TASK BRIEF: Scan the lines below; pull out those with "Business".

== GIVEN DATA

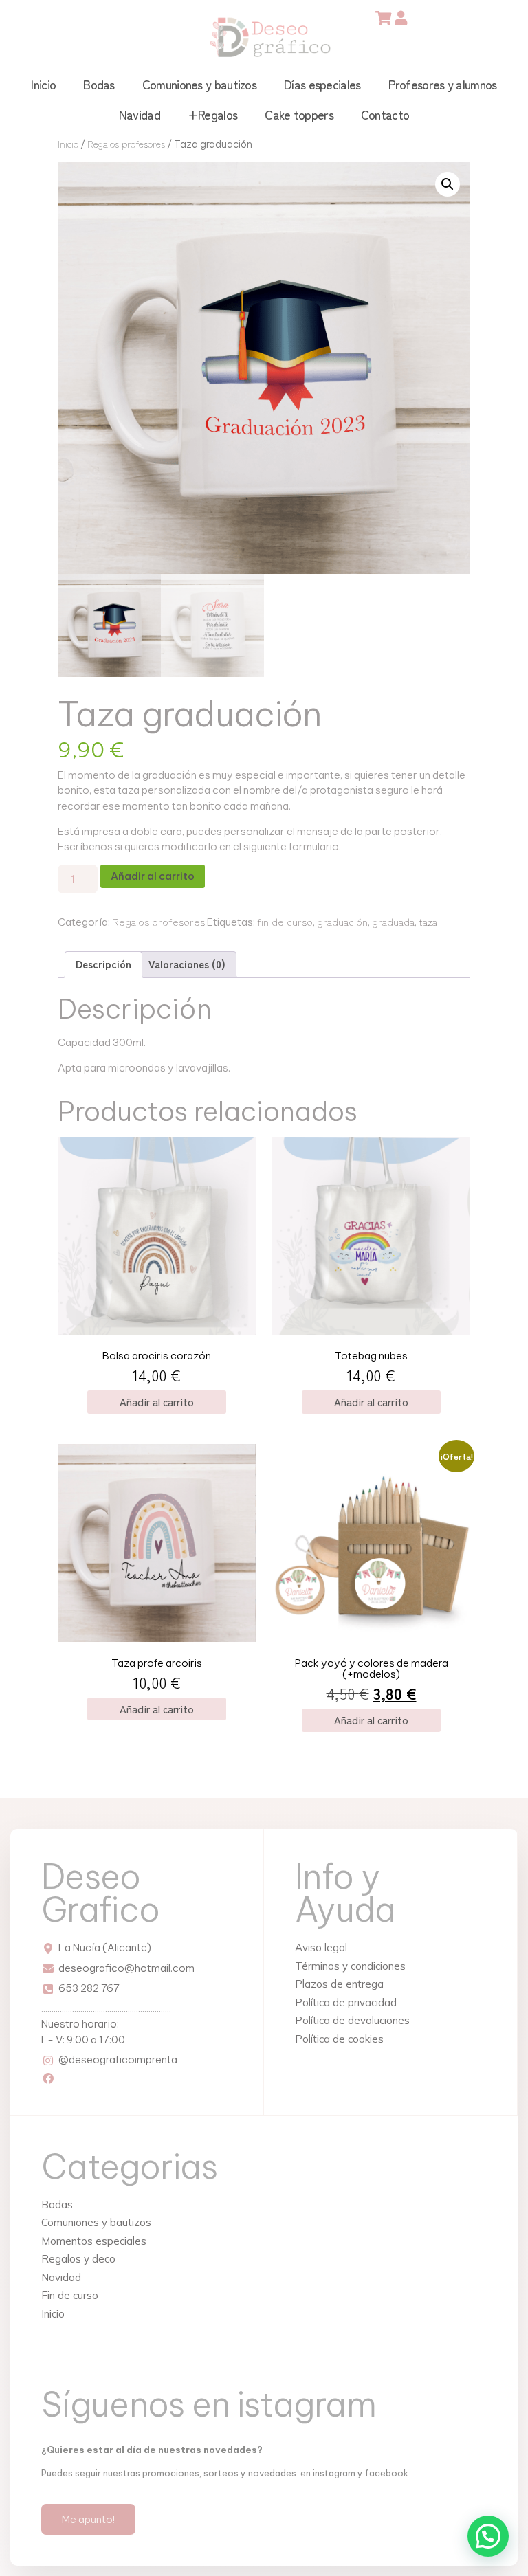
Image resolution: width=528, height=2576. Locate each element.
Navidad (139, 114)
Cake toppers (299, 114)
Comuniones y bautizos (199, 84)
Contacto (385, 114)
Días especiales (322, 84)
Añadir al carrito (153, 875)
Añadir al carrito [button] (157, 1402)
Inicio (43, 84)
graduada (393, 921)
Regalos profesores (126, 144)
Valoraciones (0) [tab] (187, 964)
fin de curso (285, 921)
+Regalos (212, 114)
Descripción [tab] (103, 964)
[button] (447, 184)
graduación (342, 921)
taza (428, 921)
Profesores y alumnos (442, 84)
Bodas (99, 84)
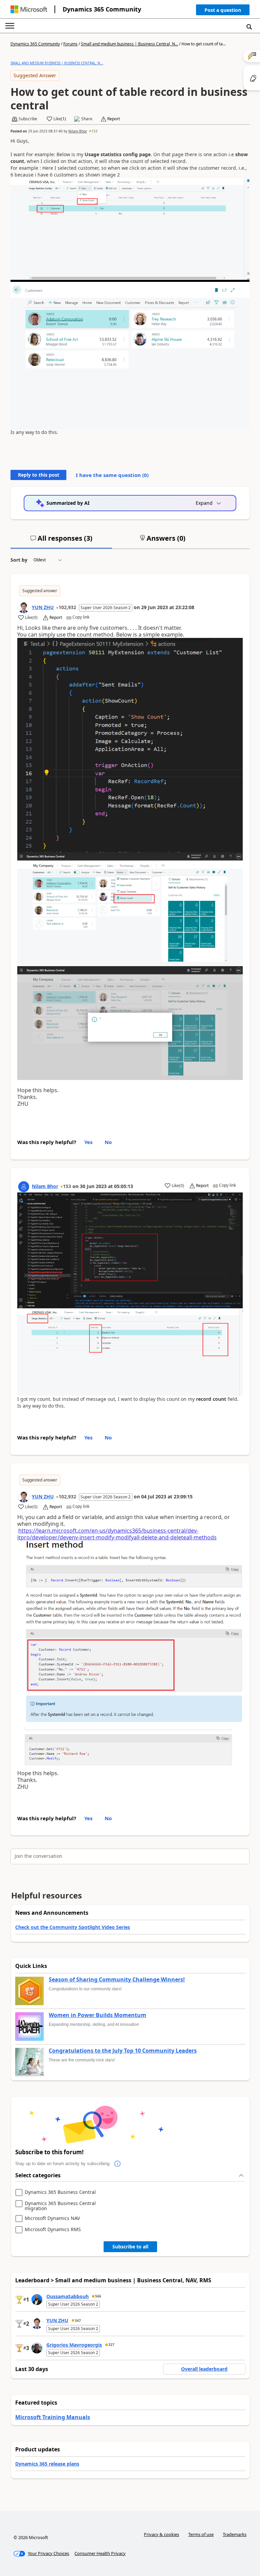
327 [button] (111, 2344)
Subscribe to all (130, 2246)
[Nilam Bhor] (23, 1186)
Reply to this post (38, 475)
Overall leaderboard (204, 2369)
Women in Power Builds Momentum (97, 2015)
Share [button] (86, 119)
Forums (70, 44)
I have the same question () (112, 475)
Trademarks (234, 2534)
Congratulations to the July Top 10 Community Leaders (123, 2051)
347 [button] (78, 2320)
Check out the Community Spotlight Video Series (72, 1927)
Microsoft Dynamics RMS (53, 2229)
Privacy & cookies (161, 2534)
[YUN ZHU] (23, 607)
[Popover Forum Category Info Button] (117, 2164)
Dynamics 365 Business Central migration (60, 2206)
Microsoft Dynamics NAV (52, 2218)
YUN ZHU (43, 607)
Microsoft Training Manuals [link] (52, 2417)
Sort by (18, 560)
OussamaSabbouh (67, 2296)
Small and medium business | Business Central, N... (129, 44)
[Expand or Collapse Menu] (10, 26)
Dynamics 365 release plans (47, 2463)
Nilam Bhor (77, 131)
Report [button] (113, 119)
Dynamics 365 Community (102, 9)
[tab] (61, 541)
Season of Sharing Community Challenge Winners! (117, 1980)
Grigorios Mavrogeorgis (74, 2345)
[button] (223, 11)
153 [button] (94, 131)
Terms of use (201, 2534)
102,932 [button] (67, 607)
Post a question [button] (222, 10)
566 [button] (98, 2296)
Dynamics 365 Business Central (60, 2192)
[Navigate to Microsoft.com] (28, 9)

====
== GIVEN DATA

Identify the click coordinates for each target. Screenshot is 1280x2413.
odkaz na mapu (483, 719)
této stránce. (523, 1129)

====
== GIVEN DATA

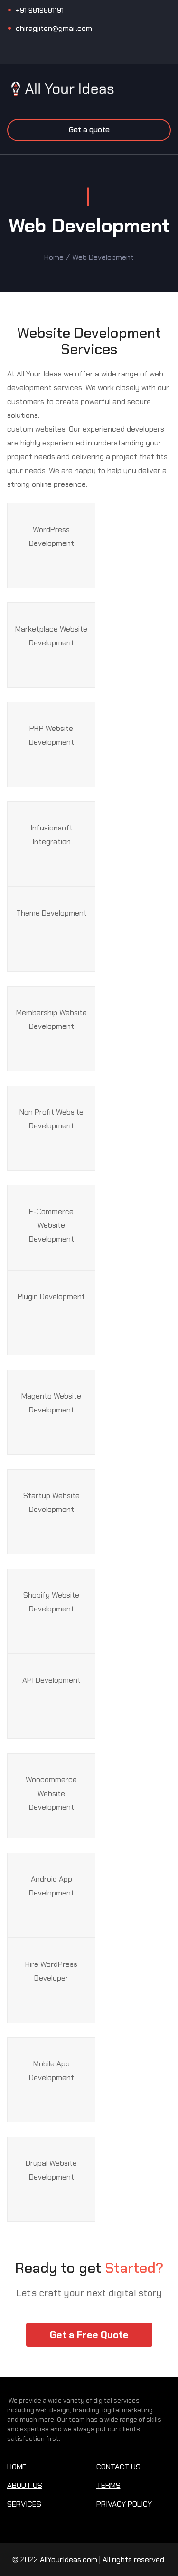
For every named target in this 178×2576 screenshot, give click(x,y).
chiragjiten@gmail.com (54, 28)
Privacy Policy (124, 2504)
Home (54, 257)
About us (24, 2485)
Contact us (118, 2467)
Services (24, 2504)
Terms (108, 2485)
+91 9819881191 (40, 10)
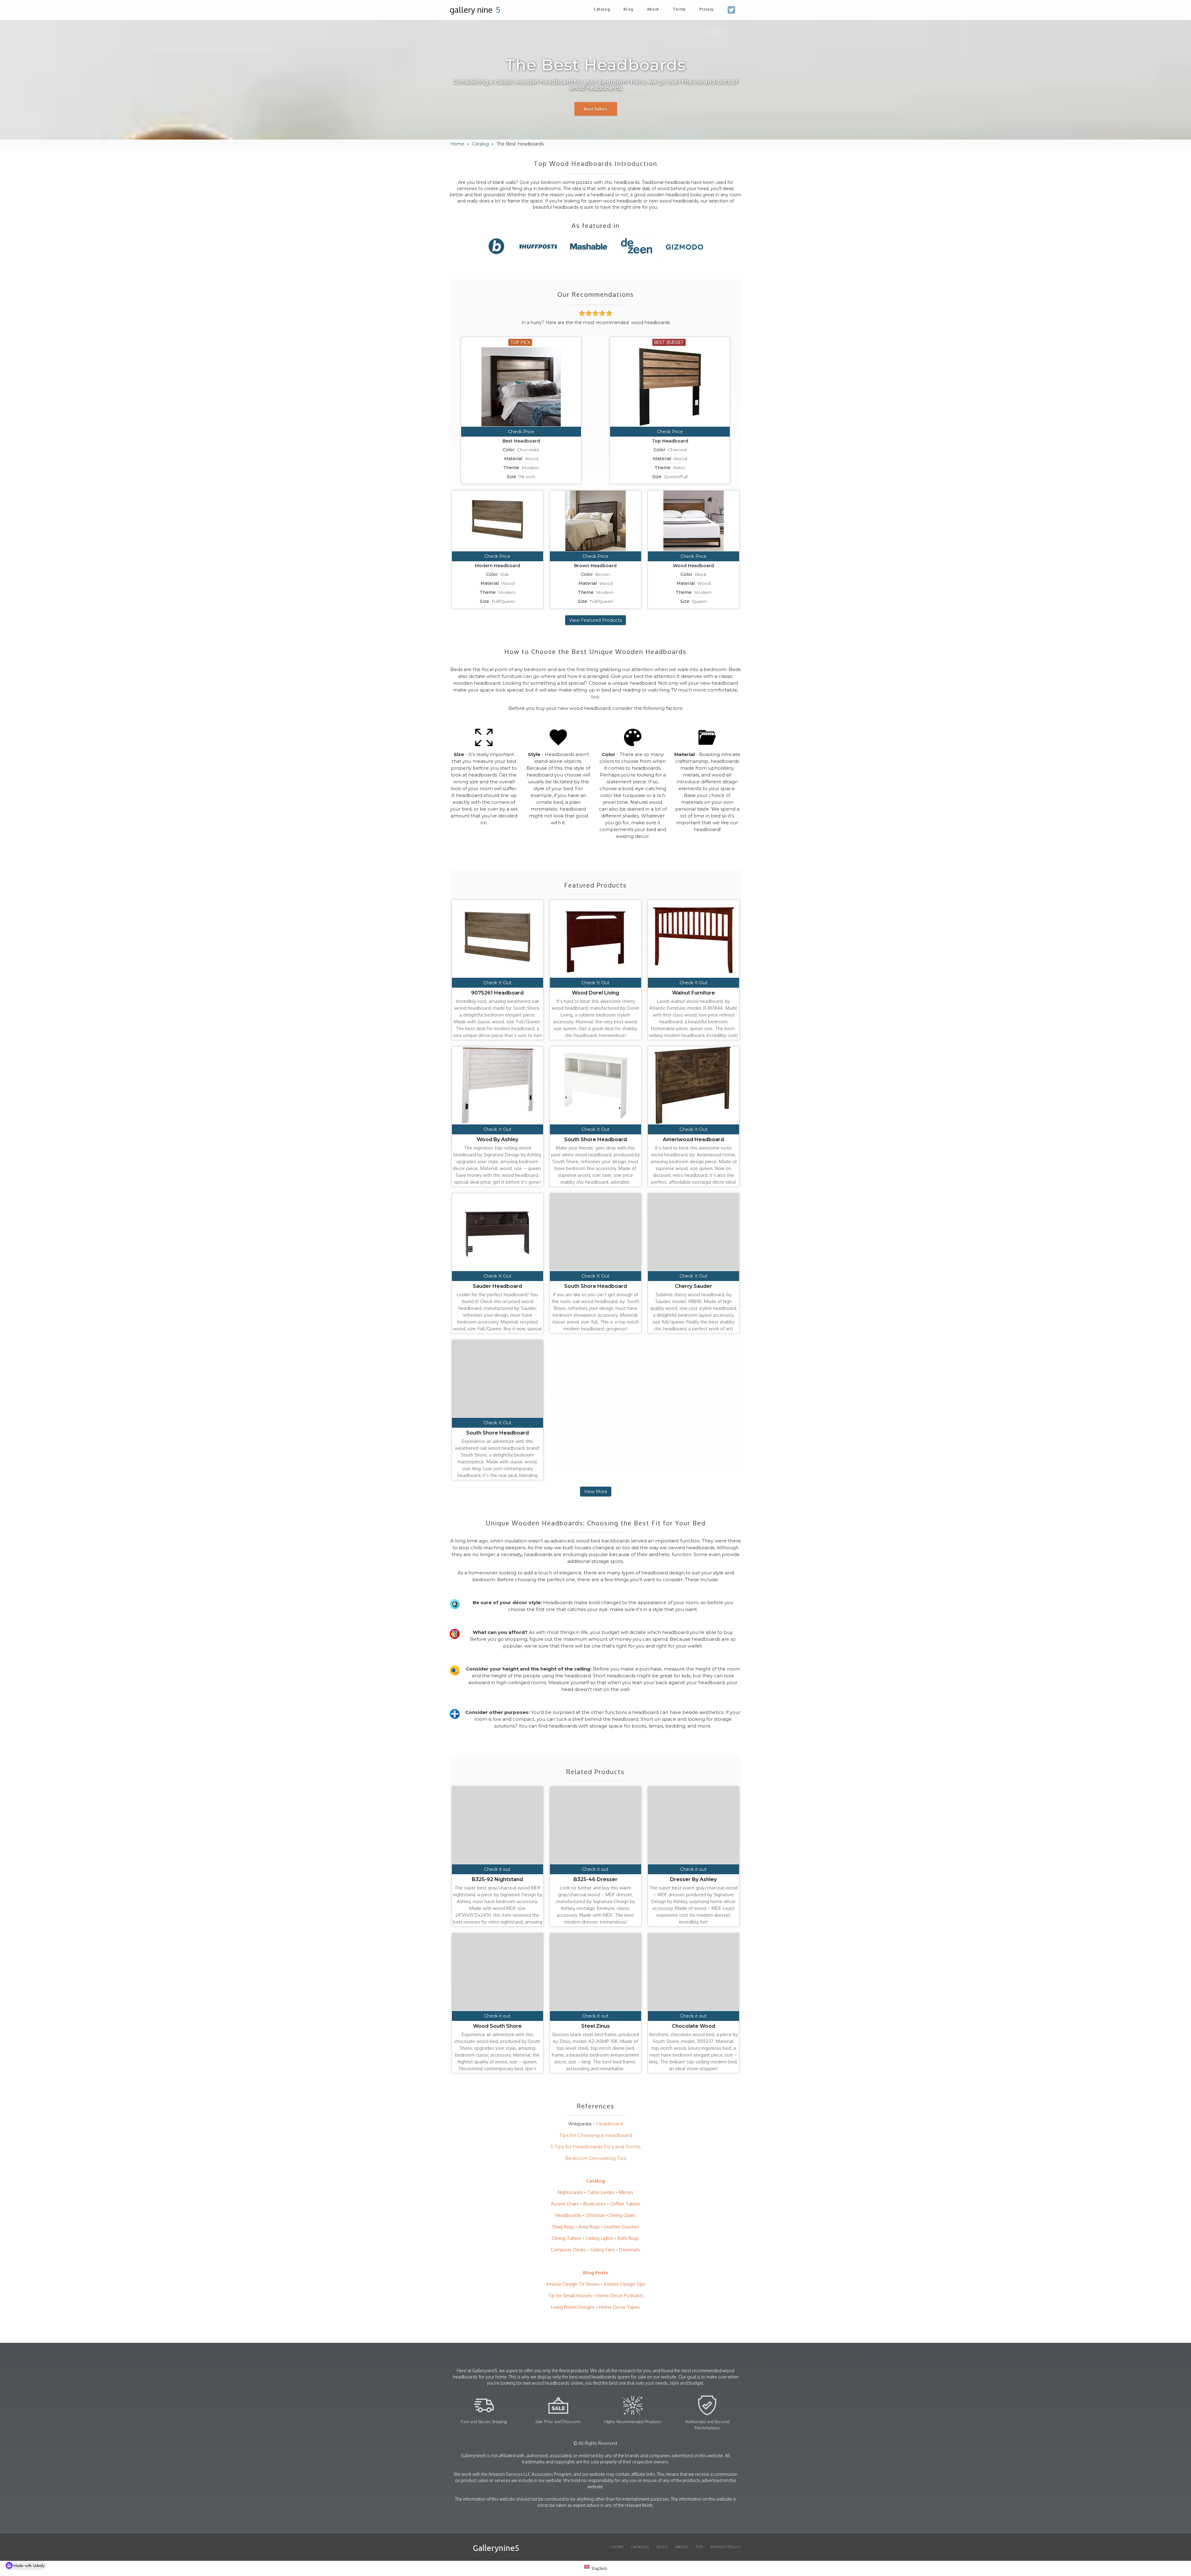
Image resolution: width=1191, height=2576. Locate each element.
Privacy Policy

====

EXPECTED ANSWER:
Dynamics 365 Business Central migration (60, 2206)
Small and medium business | Business Central, N... (129, 44)
Dynamics 365 Business Central (60, 2192)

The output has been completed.